INDIANAPOLIS — Retaliation comes at a price, and the true cost for the Heat will be totaled up by late Thursday.
Miami will be without Udonis Haslem, whose foul on Tyler Hansbrough was upgraded to level two and the league office tacked on a one-game suspension to boot. Hansbrough wasn’t suspended for his hard foul moments earlier on Dwyane Wade, and truthfully, the league didn’t see any malice by the Pacer forward. But Haslem’s hit was clearly a payback, and the intent, therefore, was judged just as damaging than the actual foul.
That’s why Dexter Pittman was suspended (three games, and he probably got off light) for clubbing Lance Stephenson and then winking about it. As if the vicious foul wasn’t enough, Pittman went after Stephenson because the Pacer reserve gave the choke signal to LeBron James. Once again, the intent, as well as the foul, carried equal weight.
Because Pittman is a benchwarmer who seldom sees any light anyway, the loss of Haslem is where Miami could feel a pinch. Coincidently, Game 6 is at Bankers Life, where Haslem dropped four critical jumpers late in the fourth quarter of Game 4, which tilted the series in Miami’s favor. Since the Heat’s supporting cast isn’t especially deep, and because Haslem has scored 24 points the last two games, this could be a price that proves too difficult to overcome, unless someone else steps forward for Miami.
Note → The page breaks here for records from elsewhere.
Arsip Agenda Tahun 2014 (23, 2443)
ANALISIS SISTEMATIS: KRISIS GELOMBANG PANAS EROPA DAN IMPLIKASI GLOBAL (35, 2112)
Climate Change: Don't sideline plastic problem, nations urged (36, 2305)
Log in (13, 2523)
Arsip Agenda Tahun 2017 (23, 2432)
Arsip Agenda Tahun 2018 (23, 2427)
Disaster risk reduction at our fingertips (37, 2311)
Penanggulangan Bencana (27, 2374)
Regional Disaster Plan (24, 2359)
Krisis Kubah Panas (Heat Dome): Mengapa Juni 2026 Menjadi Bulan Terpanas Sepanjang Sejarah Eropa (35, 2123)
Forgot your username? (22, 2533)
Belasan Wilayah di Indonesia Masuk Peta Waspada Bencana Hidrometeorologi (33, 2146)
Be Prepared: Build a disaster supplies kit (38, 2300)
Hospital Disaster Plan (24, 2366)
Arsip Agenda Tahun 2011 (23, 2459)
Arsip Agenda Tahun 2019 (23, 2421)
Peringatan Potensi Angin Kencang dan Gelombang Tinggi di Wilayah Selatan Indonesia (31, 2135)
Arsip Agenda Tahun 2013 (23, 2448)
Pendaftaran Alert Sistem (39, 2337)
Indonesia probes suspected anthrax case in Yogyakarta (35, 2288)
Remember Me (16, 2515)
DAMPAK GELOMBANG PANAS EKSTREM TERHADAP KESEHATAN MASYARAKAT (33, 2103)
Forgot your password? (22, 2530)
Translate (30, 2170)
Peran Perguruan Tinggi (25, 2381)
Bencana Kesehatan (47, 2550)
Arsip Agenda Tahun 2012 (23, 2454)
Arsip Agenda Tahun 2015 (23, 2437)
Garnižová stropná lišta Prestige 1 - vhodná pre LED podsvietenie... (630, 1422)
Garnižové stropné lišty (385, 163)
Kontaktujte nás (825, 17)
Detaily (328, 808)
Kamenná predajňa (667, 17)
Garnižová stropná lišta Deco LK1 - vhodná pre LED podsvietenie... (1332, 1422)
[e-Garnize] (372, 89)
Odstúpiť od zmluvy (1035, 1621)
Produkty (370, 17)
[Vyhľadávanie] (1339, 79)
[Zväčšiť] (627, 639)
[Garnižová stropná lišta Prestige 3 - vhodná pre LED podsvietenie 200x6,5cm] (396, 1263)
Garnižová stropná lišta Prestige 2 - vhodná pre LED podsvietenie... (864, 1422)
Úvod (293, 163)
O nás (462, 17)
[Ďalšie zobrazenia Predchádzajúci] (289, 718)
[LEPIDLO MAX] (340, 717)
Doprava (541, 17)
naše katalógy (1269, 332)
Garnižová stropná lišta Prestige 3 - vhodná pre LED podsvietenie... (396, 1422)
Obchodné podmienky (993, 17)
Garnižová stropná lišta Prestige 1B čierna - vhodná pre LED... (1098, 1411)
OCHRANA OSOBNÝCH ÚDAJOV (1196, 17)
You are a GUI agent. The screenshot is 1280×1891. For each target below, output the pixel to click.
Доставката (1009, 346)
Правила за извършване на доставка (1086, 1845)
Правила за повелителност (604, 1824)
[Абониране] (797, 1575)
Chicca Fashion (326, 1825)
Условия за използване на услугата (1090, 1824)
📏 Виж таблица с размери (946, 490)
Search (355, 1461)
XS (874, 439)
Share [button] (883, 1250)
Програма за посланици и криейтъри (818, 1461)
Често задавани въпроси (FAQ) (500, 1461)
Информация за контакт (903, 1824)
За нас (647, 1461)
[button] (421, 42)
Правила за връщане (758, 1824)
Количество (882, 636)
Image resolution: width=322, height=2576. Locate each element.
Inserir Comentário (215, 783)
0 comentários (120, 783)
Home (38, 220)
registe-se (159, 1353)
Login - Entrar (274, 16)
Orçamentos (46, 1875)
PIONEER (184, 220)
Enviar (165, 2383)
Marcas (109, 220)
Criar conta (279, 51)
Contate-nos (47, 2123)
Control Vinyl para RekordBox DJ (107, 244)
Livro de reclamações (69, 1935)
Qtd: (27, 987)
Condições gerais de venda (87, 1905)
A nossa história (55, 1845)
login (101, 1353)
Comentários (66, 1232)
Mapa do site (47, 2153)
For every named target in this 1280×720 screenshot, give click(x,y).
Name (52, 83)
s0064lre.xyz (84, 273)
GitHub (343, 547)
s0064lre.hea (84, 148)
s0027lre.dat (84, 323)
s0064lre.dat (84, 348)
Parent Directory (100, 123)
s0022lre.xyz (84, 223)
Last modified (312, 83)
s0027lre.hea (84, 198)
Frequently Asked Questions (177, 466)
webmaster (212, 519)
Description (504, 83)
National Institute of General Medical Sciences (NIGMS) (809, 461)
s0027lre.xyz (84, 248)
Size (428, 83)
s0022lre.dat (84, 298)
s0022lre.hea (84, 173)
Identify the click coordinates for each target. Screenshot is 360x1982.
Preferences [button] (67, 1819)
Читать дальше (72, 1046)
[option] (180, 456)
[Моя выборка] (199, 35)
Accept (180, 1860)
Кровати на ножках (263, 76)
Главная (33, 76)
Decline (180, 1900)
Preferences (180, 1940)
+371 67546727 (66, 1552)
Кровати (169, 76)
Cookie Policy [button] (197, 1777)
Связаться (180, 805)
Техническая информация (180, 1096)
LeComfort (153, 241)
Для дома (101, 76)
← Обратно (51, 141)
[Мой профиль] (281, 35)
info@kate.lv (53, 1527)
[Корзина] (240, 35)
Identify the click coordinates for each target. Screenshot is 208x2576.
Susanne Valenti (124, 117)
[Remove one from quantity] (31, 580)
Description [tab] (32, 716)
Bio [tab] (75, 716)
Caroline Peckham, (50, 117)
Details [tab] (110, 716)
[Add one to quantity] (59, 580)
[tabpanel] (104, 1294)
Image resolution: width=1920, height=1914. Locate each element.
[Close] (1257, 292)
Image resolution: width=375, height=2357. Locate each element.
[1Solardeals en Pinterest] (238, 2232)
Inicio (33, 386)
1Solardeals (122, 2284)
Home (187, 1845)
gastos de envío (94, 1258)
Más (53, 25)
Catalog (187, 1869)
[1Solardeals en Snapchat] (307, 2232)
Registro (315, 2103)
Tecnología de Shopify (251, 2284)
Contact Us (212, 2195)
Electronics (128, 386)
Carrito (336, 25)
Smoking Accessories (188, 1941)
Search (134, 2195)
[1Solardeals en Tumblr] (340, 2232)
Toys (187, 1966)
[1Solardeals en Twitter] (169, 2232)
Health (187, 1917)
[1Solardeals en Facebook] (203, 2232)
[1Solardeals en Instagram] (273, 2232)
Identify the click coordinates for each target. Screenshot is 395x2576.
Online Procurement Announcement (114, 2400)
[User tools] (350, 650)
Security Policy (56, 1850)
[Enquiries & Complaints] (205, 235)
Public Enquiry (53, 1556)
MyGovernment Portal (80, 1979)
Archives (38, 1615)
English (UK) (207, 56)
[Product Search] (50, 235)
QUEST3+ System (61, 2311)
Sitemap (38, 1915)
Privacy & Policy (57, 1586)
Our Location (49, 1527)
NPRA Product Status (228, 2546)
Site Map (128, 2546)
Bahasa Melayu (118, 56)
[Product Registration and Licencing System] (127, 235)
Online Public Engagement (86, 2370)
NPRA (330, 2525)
While this was a bad reflection on Haslem and Pittman, it also wasn’t the finest hour for the officiating crew that worked the game. Neither Haslem or Pittman were ejected, and while rough play sometimes slips by the refs, these two should’ve been obvious. Especially if the refs took into account the bad blood between Stephenson and the Heat (Juwan Howard confronted Stephenson prior to Game 4) and the Hansbrough hit on Wade, which they didn’t.
“It looked like the wild wild West out there,” said the Pacers’ Danny Granger, and you wonder if both teams got the message and are ready to settle things on the court, especially after Pacers president Larry Bird called his team “soft.” Well, the only thing “soft” was the punishment for Pittman, who should’ve received twice the suspension.
Playoff basketball is laced with hard fouls, which is understandable, but for a few minutes, this series had gotten out of hand. You can blame it on Granger’s tough-guy act that began to wear on James and Wade. Or go back further and cite Pacers coach Frank Vogel calling the Heat a bunch of floppers. Regardless, this isn’t the time for any team to resort to ugly basketball when talent should deliver the punch instead.
The best way to answer a tough foul is with a scoring binge or a crucial defensive stop. Leave the goons to hockey and the beaning to baseball, where that stuff is accepted.